*Given records*.
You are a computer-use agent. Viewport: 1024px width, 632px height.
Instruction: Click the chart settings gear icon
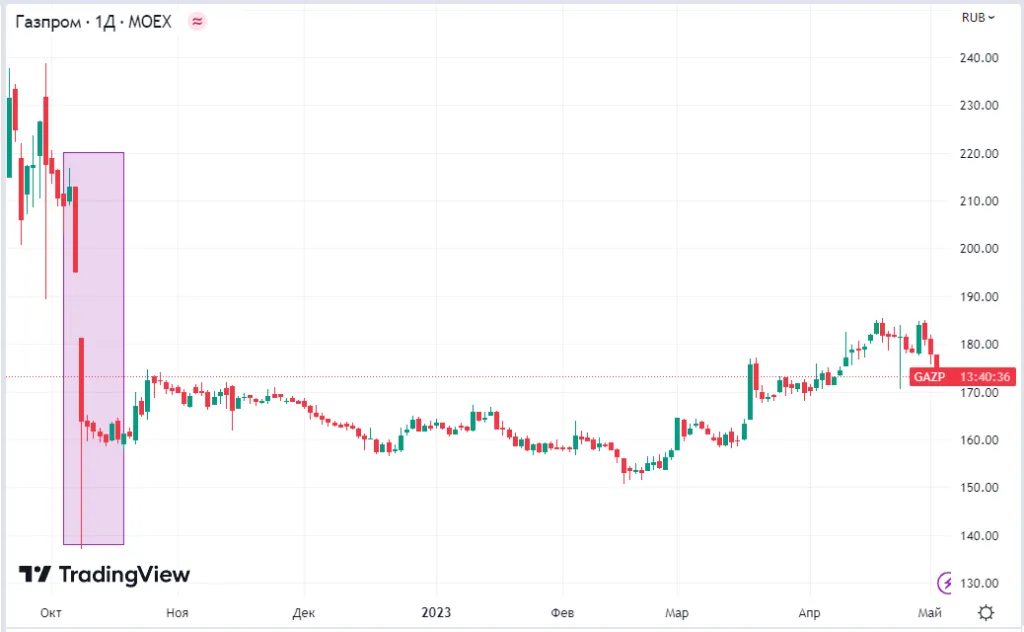tap(985, 612)
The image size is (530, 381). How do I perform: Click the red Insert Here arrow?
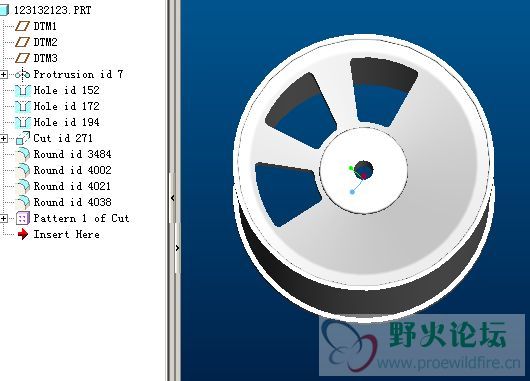pyautogui.click(x=23, y=234)
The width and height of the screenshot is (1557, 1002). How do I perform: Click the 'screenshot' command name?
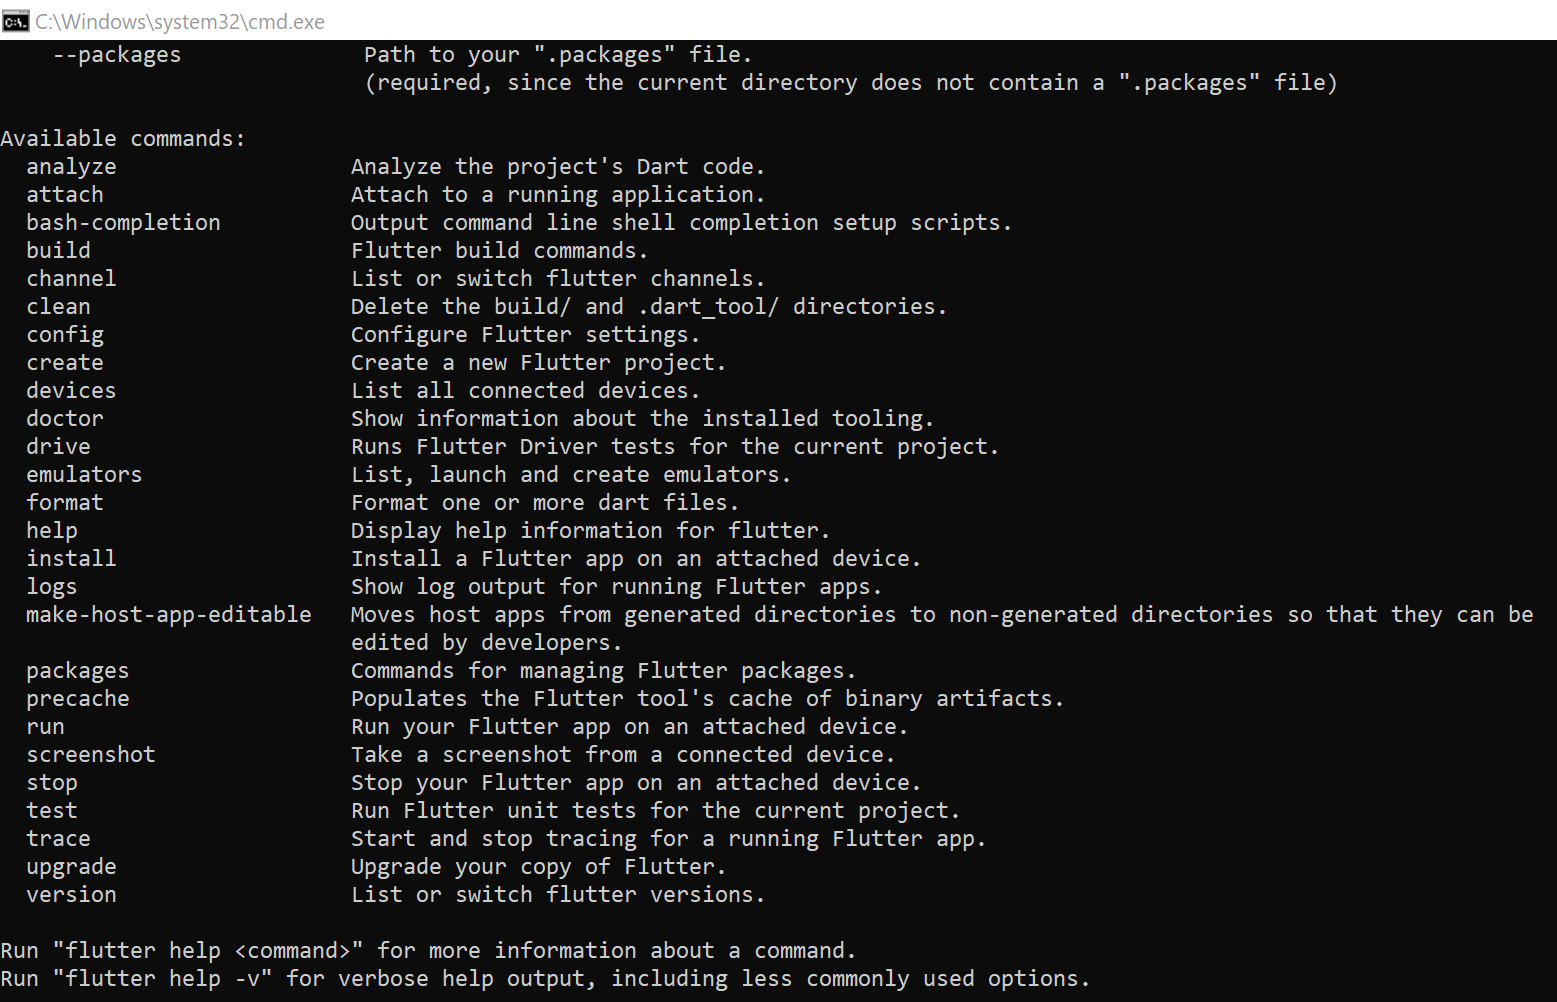[x=91, y=755]
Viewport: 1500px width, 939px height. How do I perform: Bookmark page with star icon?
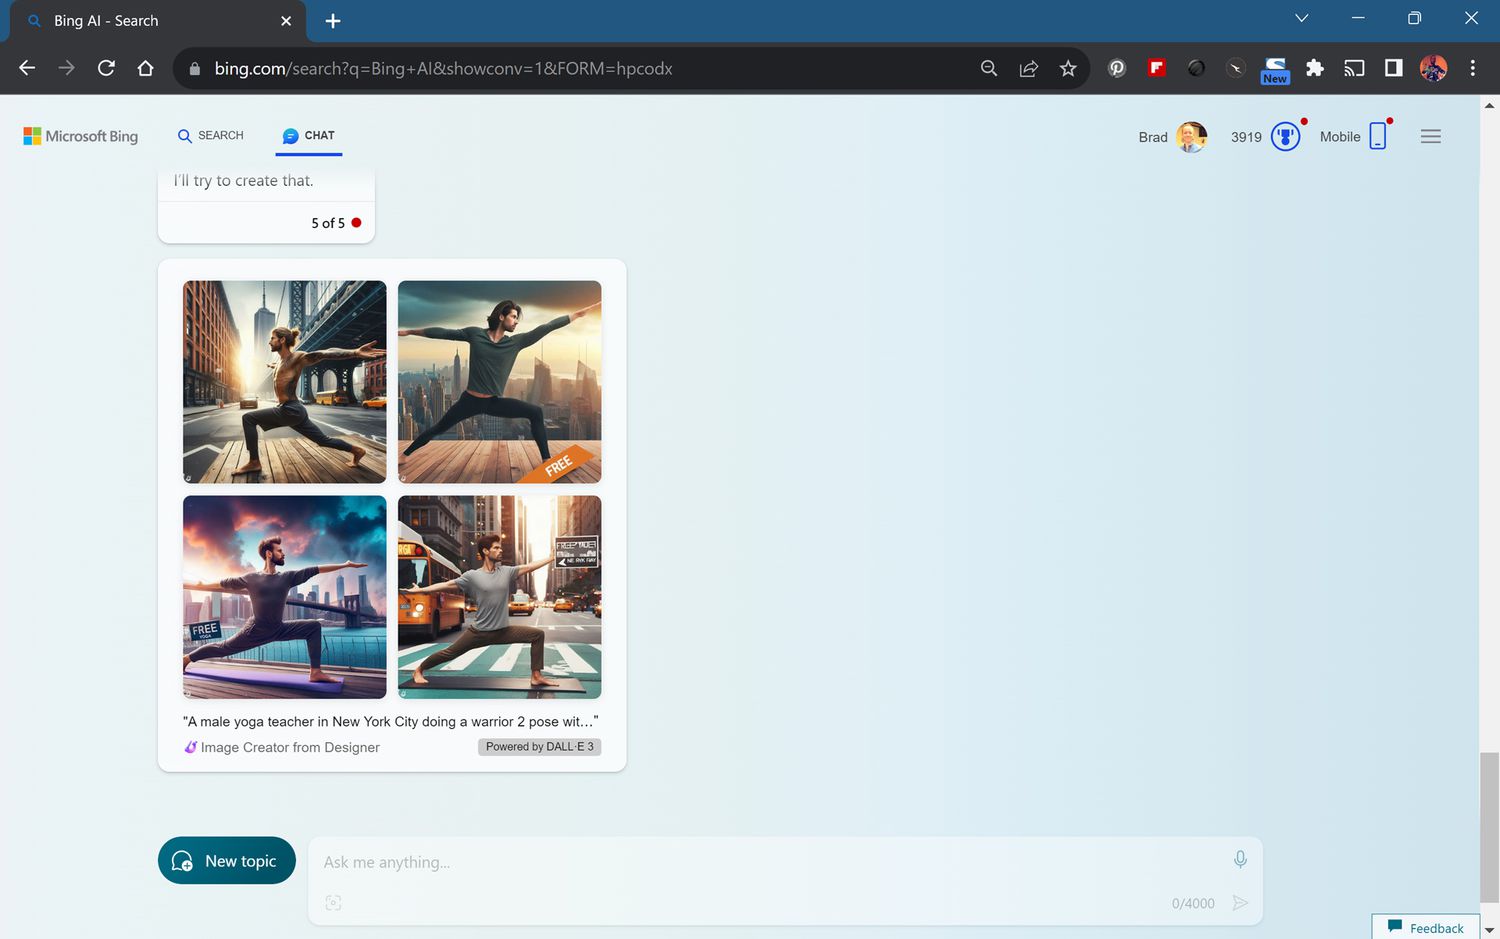click(1068, 68)
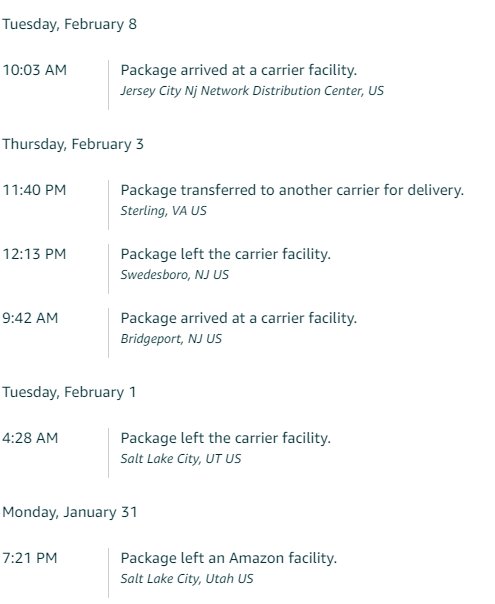Click the Jersey City 'Package arrived at a carrier facility' entry
Image resolution: width=495 pixels, height=604 pixels.
pyautogui.click(x=239, y=70)
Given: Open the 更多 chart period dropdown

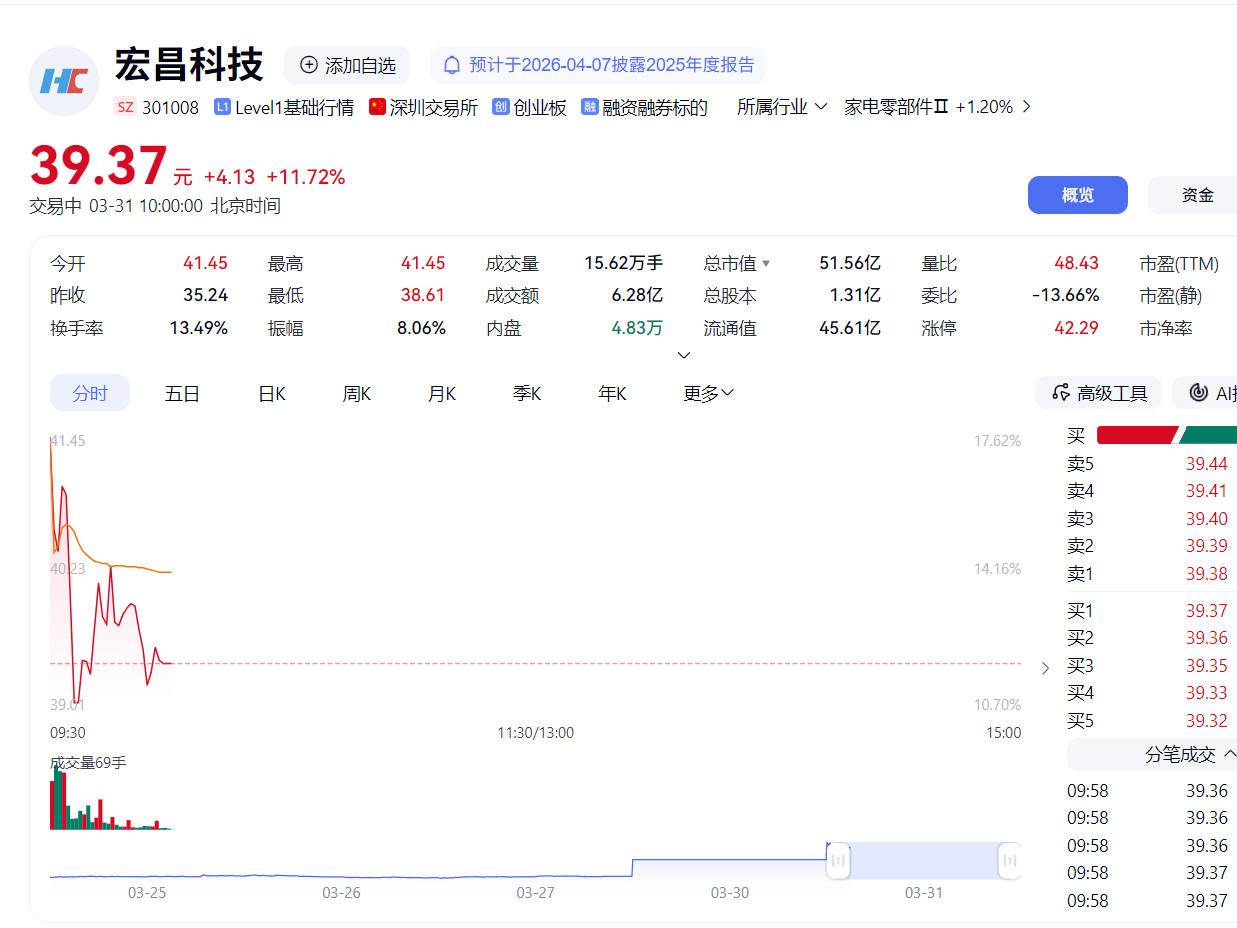Looking at the screenshot, I should 708,393.
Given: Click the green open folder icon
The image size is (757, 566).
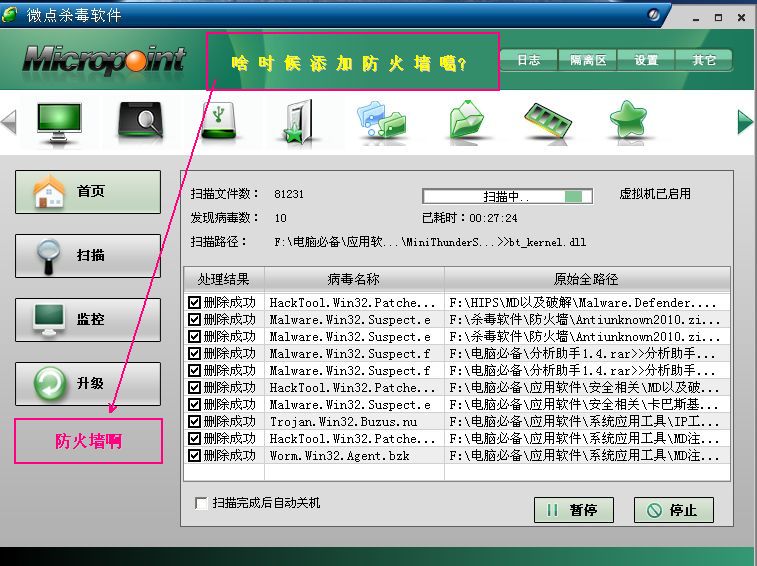Looking at the screenshot, I should (x=466, y=122).
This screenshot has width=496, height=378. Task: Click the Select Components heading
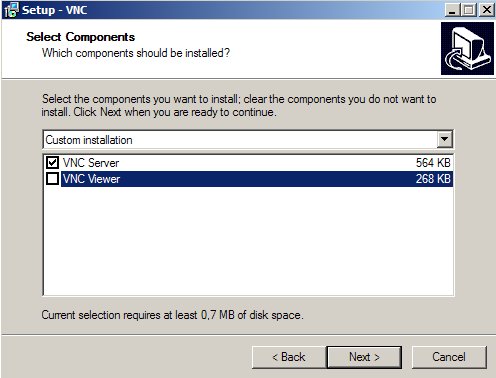click(81, 37)
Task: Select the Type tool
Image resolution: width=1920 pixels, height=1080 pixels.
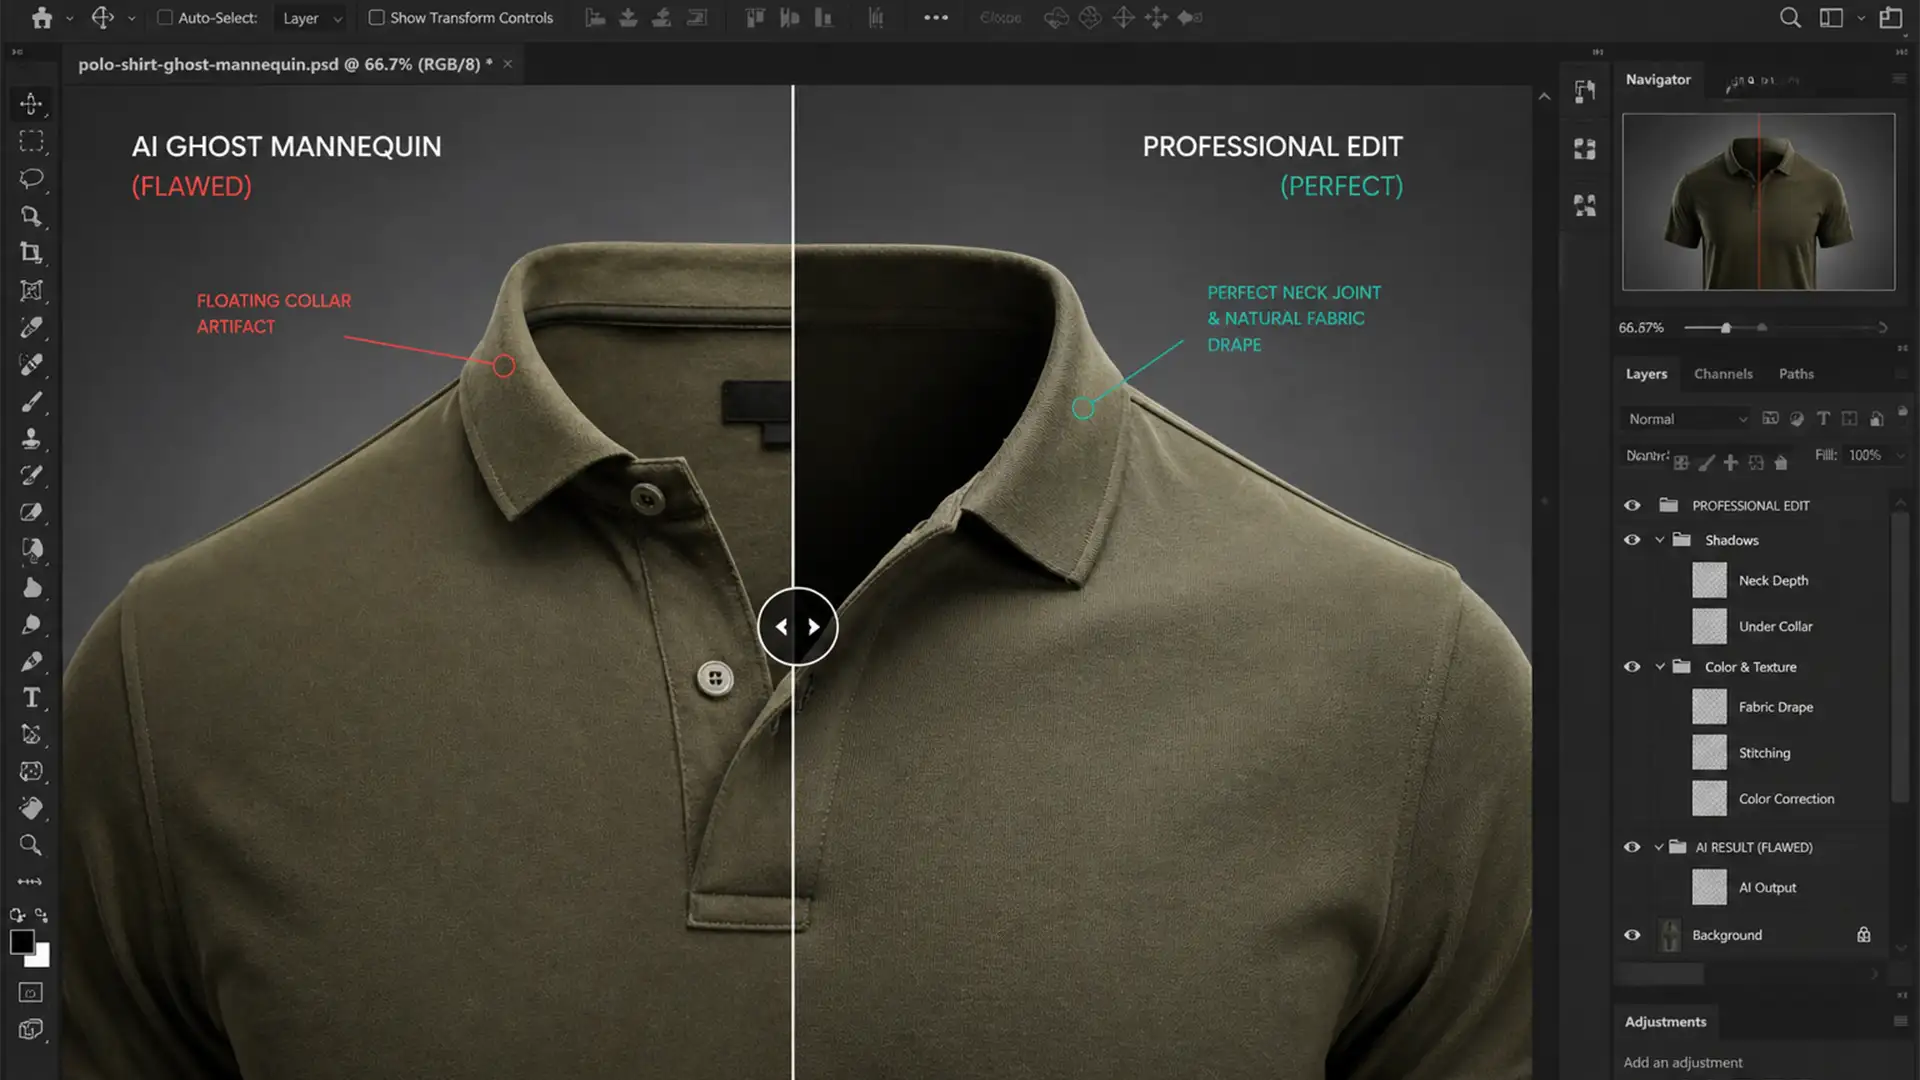Action: coord(31,698)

*Do this*. Please write out the items word for word, starting with the first line and going on through the line with "[x=91, y=755]", and leave the pictures out.

*Answer to the task*.
You are a computer-use agent. Viewport: 1024px width, 632px height.
Instruction: Click the chart settings gear icon
tap(985, 612)
The image size is (530, 381). How do I perform: Click the red Insert Here arrow?
pyautogui.click(x=23, y=234)
The width and height of the screenshot is (1557, 1002). How do I perform: Click the 'screenshot' command name?
[x=91, y=755]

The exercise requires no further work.